Under Section 203, the restrictions described above also do not apply to specific business combinations proposed by an interested stockholder following the announcement or notification of designated extraordinary transactions involving the corporation and a person who had not been an interested stockholder during the previous three years or who became an interested stockholder with the approval of a majority of the corporation’s directors, if a majority of the directors who were directors prior to any person’s becoming an interested stockholder during the previous three years, or were recommended for election or elected to succeed those directors by a majority of those directors, approve or do not oppose that extraordinary transaction.

Anti-Takeover Effects of Provisions of our Restated Certificate of Incorporation and Amended and Restated Bylaws

Some of the provisions of our restated certificate of incorporation and amended and restated bylaws discussed below may have the effect, either alone or in combination with the provisions of our restated certificate of incorporation discussed above and Section 203 of the DGCL, of making more difficult or discouraging a tender offer, proxy contest, merger or other takeover attempt that our board of directors opposes but that a stockholder might consider to be in its best interest.

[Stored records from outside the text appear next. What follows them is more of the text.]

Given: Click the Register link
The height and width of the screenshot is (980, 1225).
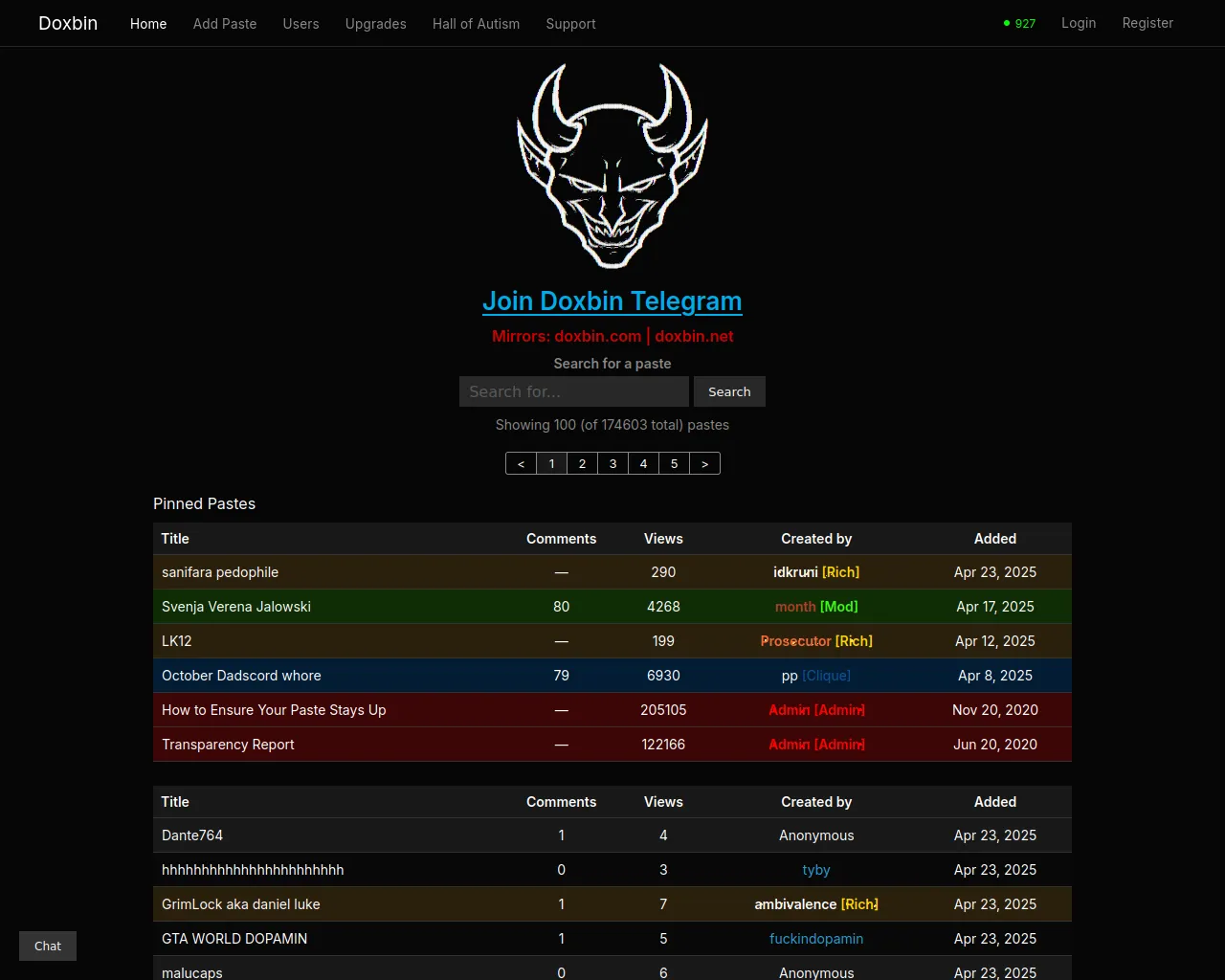Looking at the screenshot, I should (1147, 23).
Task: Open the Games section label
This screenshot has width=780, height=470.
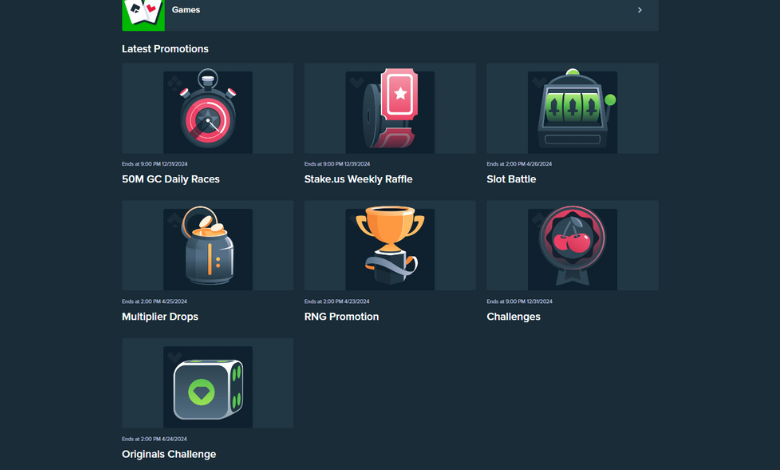Action: (186, 10)
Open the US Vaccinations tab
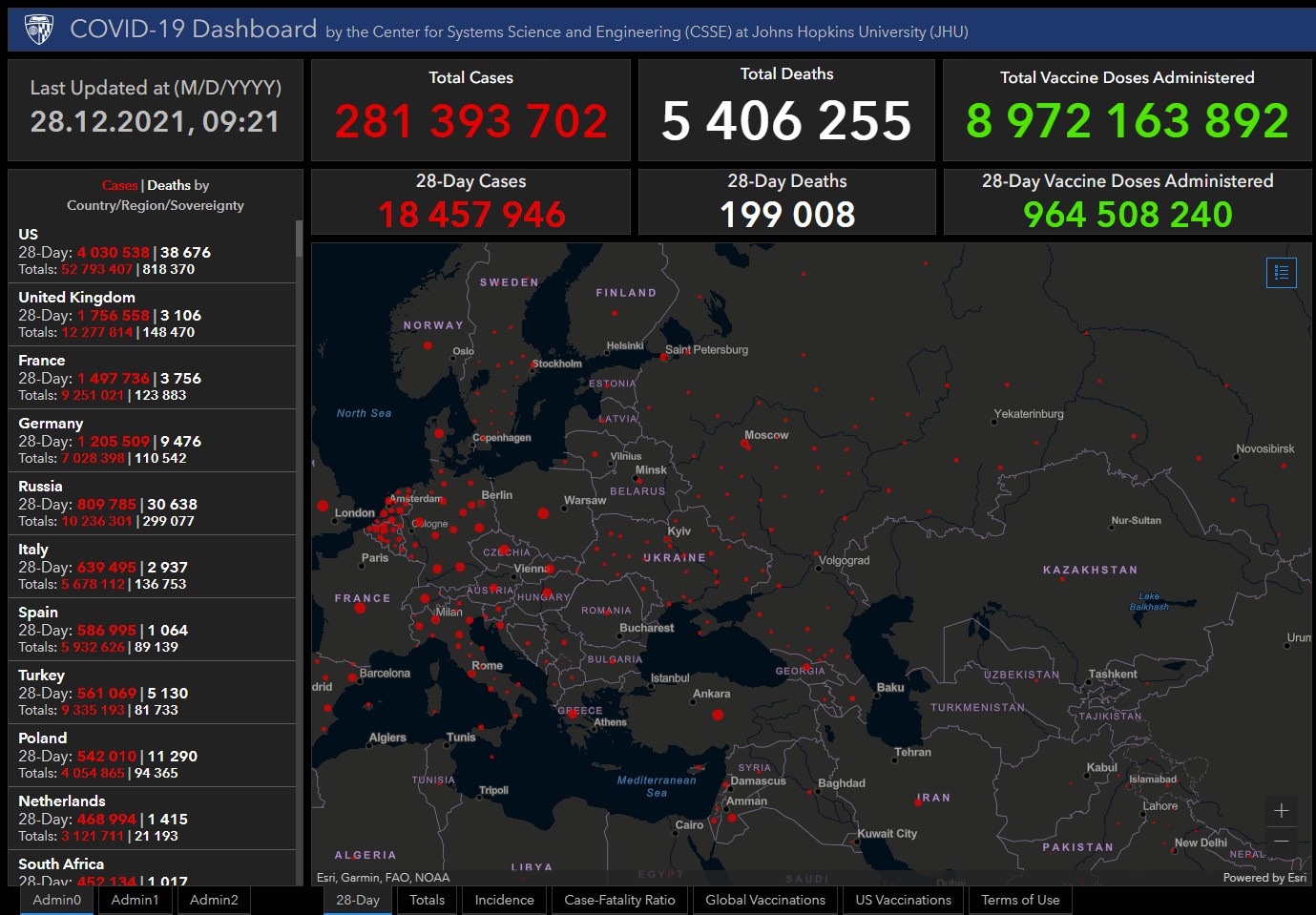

Our restated certificate of incorporation provides that our stockholders may act only at an annual or special meeting of stockholders and may not act by written consent. Our amended and restated bylaws provide that a special meeting of our stockholders may only be called by (i) the chairman of our board of directors, (ii) the chief executive officer, (iii) the majority of our board of directors or (iv) the board of directors upon the written request of stockholders owning at least 25%, in the aggregate, of the voting power of the voting stock, subject to the requirements of Section 1.2(b) of our amended and restated bylaws.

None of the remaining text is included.